Large-scale code migration. Each file change is straightforward — update an import path, rename a method, adjust a type signature. The output format is code in a known language. But maintaining consistency across 200 files, where changes in one file affect 15 others, and where the migration has ordering constraints, is a massive state-tracking problem. Tools that compute dependency graphs, validate cross-file consistency, and project the effect of a change (analogous to the chess project tool) would address the germane load directly.
For each of these, the chess findings suggest a design pattern:
- Tools for perception — replace state hallucination with deterministic computation
- Pipeline decomposition — split the task into steps with manageable per-step state
- Adversarial review — have a second perspective check for errors before committing
The Design Principle
Section titled “The Design Principle”When a task fails as a single prompt, classify where the load is:
If germane load dominates — decompose into sequential steps. Add tools that compute state deterministically. The model should never need to imagine what the current state is when it can ask. This is what the chess tools do, and what data pipeline inspectors, dependency graph tools, and migration validators would do.
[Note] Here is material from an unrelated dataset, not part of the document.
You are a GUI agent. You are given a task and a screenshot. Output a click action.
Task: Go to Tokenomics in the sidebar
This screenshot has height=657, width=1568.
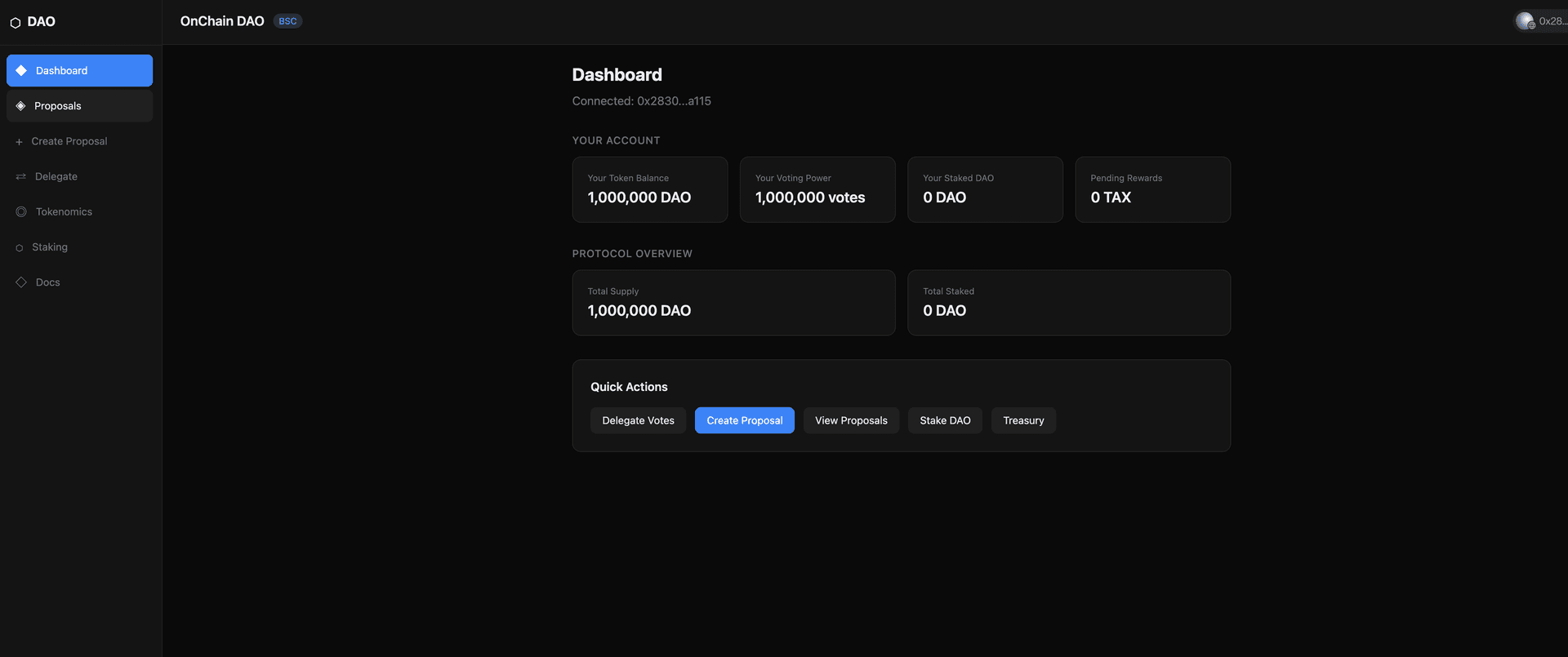click(x=64, y=212)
If extraneous load dominates — split format from content. Generate the substance in one pass, apply formatting constraints in a second. This is the flashcard fix. It also applies to any task where the output must conform to a strict schema — generate first, validate and transform second.
If intrinsic load dominates — the task itself may exceed the model’s capacity. A larger or more capable model may be needed, or the task needs to be simplified. No amount of tooling helps if the core reasoning step is beyond what the model can do.
If multiple loads are high — address them in order: extraneous first (cheapest to fix — just split the format), then germane (add tools and decomposition), then intrinsic (which may require a different model entirely).
The principle is simple: don’t ask a model to simultaneously reason, track state, and format output. Separate the loads.
On February 12th, the system finally won a game.